The implications of this vulnerability are considerable, posing risks of misuse by malicious individuals. For instance, prompts like “a naked man riding a bike” can be altered with gibberish terms such as “grponypui,” successfully tricking the AI into generating prohibited imagery. This discovery challenges the effectiveness of current safety filters in AI models and highlights the potential for abuse. In response, AI companies like Stability AI and OpenAI are taking steps to enhance their security measures. While OpenAI has already updated DALL-E 2 to resist such manipulations, Stability AI is collaborating with researchers to develop more robust defenses for their future models.
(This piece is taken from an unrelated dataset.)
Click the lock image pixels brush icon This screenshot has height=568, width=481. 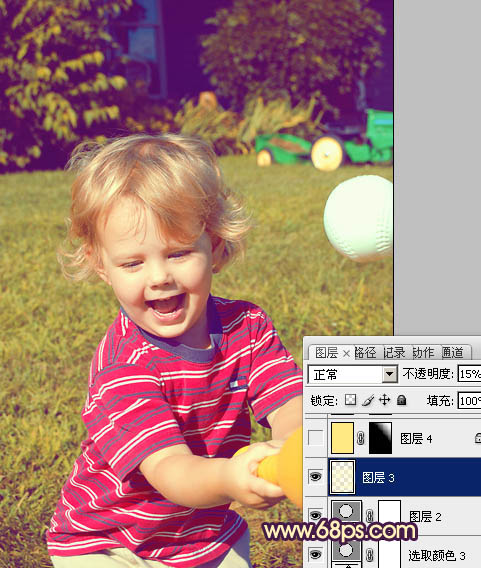click(368, 400)
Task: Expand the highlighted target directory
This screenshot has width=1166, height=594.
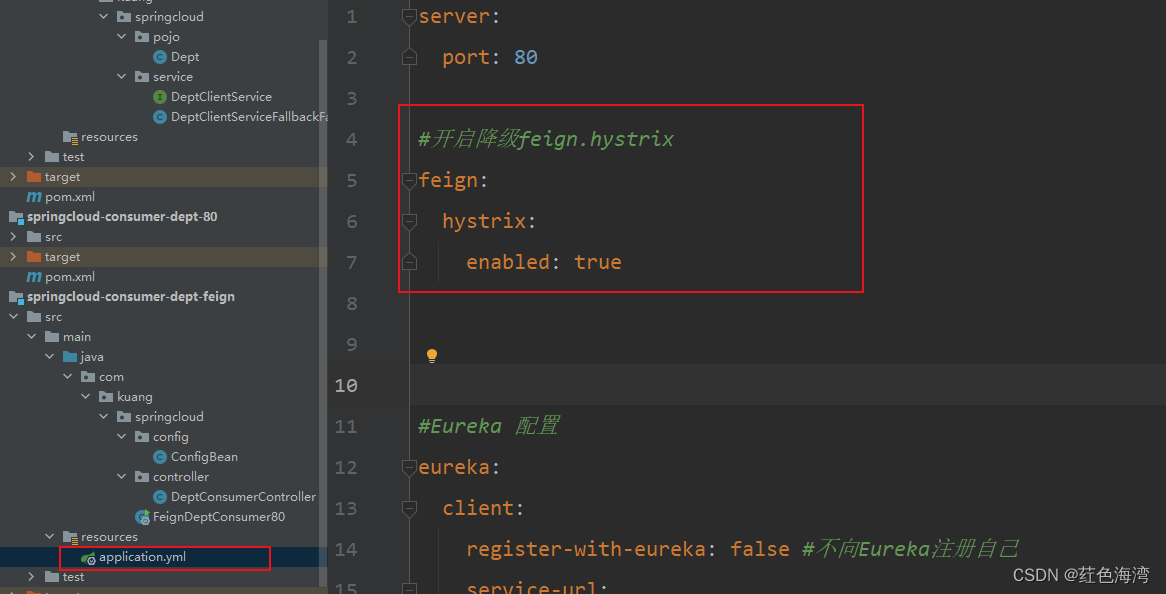Action: [13, 176]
This research, which will be presented at the IEEE Symposium on Security and Privacy, underscores the urgency of developing enhanced security and safety measures in AI technology. As AI systems become more advanced and widespread, ensuring their operation within safe and ethical boundaries is crucial. This study not only reveals the vulnerabilities in current AI models but also serves as a call to action for the AI community to strengthen safeguards against evolving security threats, emphasizing the importance of continuous innovation and vigilance in the field of artificial intelligence.

OpenAI’s leadership drama underscores why its GPT model security needs fixing

Venture Beat, November 19, 2023

The recent upheaval in OpenAI’s leadership highlights the critical need for robust security measures in the development of AI models like GPT. The dismissal of CEO Sam Altman, reportedly due to a rapid product and business development pace at the expense of safety and security, has sparked concerns among enterprise users of GPT models. This incident underscores the necessity of embedding security into AI model creation processes to ensure resilience and longevity beyond individual leadership.
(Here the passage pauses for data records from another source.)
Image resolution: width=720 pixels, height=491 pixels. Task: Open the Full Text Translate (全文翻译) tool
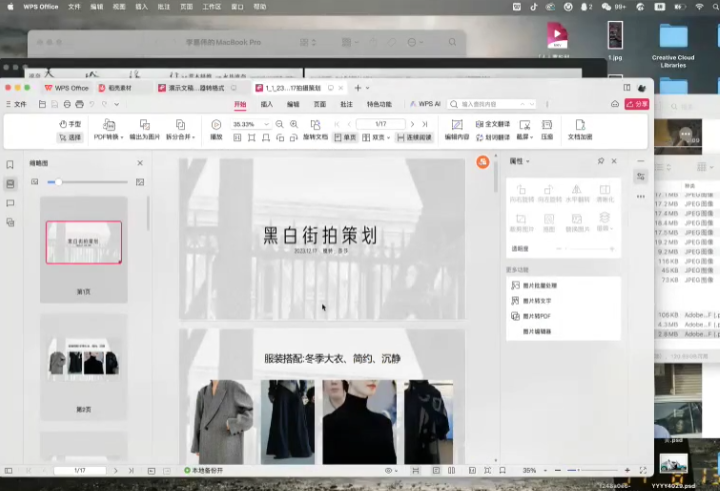(491, 124)
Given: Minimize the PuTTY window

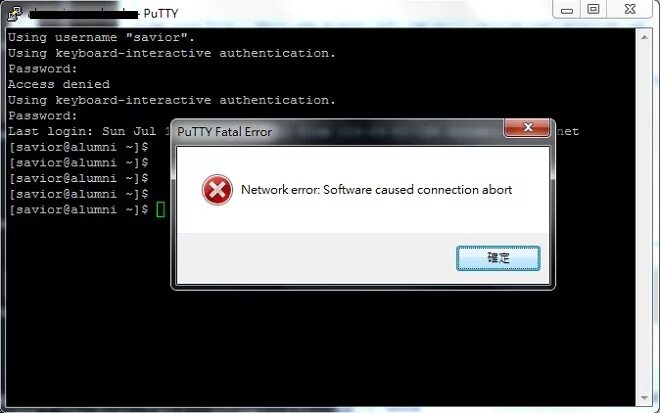Looking at the screenshot, I should [x=567, y=10].
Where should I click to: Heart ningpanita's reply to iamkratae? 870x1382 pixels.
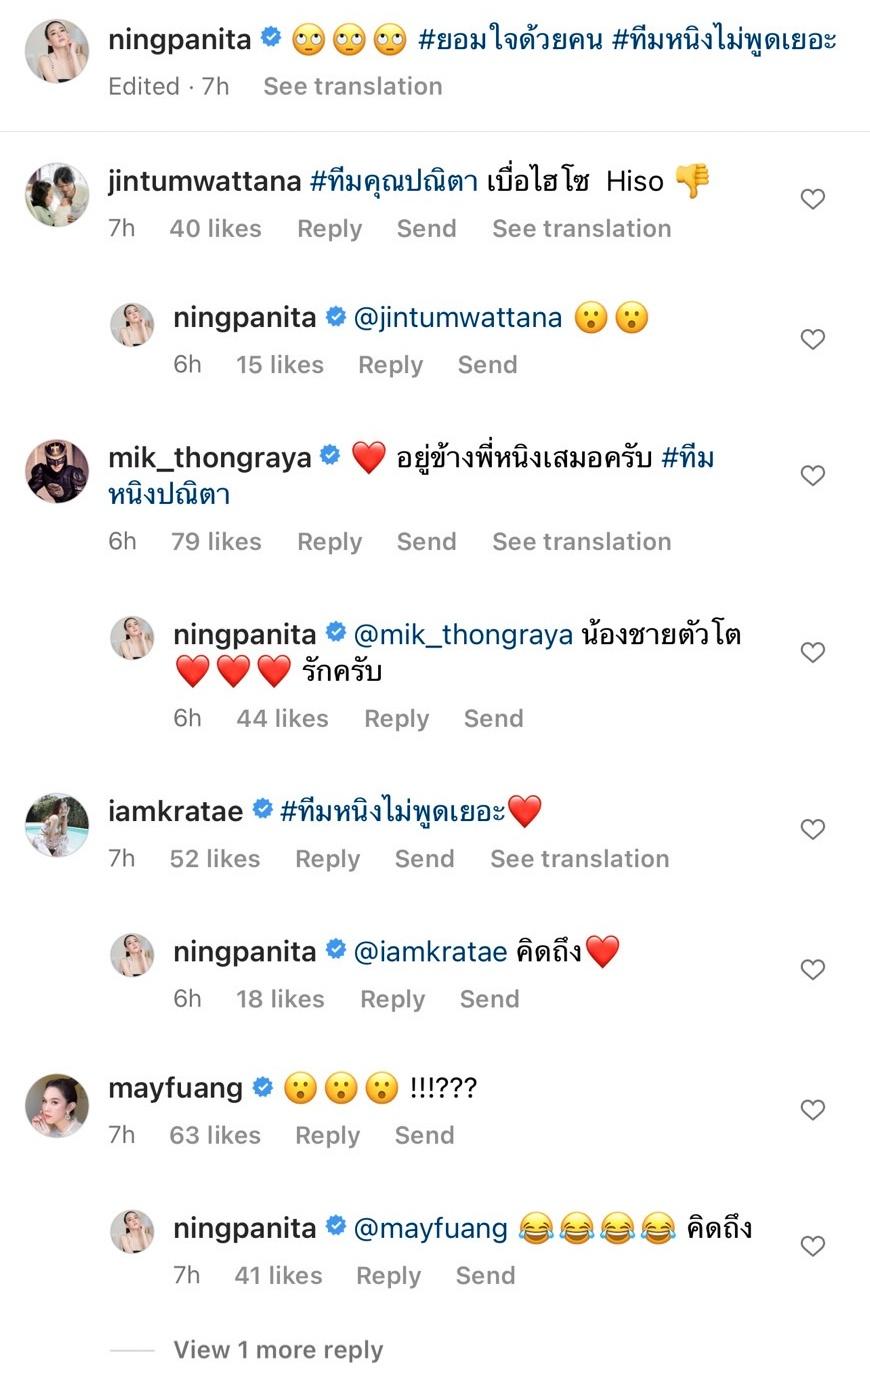(x=813, y=969)
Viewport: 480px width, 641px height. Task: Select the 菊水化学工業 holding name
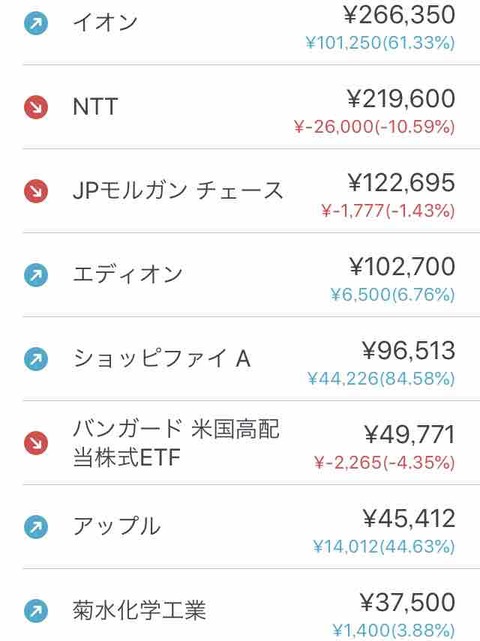click(x=139, y=611)
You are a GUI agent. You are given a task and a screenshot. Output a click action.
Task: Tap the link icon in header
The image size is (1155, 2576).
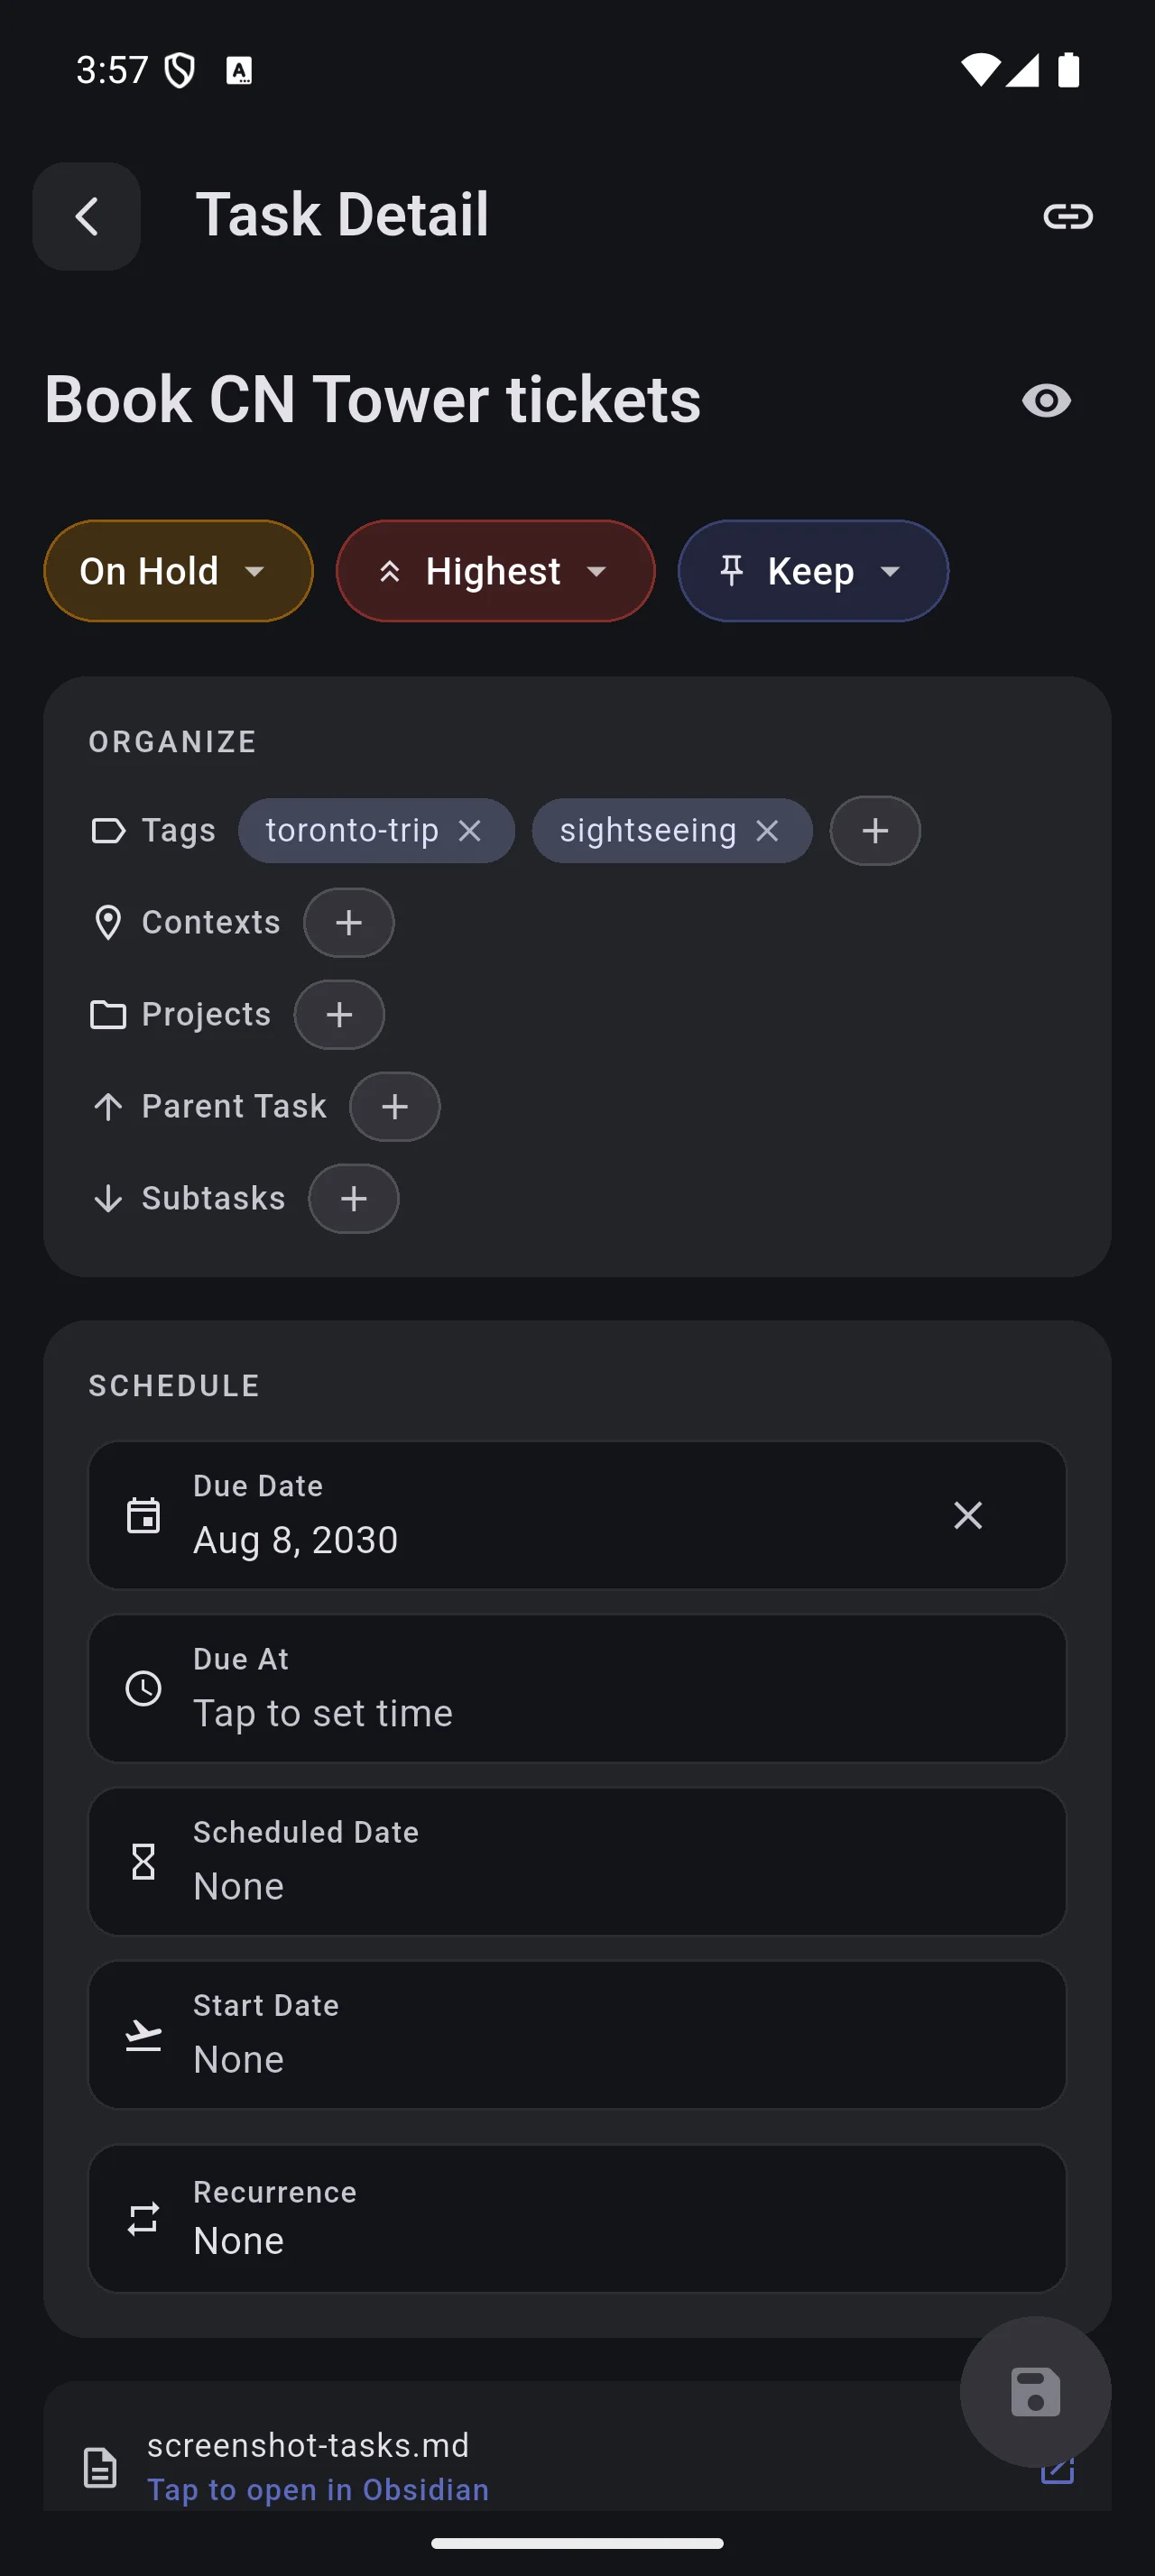tap(1067, 216)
The security challenges in AI development are multi-faceted. Brian Roemmele, an expert in prompt engineering, discovered a security loophole in OpenAI’s GPT models that allowed for the leakage of session data and uploaded files. In another instance, OpenAI had to patch a bug that exposed user chat histories due to a flaw in the Redis memory database. These vulnerabilities highlight the increasing sophistication of data manipulation and misuse. Researchers at Brown University found that attackers are circumventing GPT session guardrails by using less common languages or creating hypothetical scenarios, demonstrating the models’ susceptibility to prompt engineering tactics.
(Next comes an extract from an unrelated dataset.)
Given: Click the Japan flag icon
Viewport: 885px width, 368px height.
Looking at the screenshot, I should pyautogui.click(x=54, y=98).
Furthermore, Microsoft’s research on GPT models reveals their vulnerability to ‘jailbreaks’, where malicious prompts can lead to the generation of biased or toxic outputs. The study, “DecodingTrust: A Comprehensive Assessment of Trustworthiness in GPT Models,” found that GPT-4, despite being more trustworthy than its predecessor, is more susceptible to such attacks. This vulnerability extends to multimodal large language models (MLLMs), where GPT-4V’s support for image uploads exposes it to prompt injection image attacks. These findings stress the importance of continuous security integration in AI development, emphasizing that security must be a foundational element in the software development life cycle (SDLC). High-performing development teams need to prioritize security from the initial design phases, ensuring it is embedded in every aspect of the development process to safeguard against evolving threats and maintain high standards of software quality and reliability.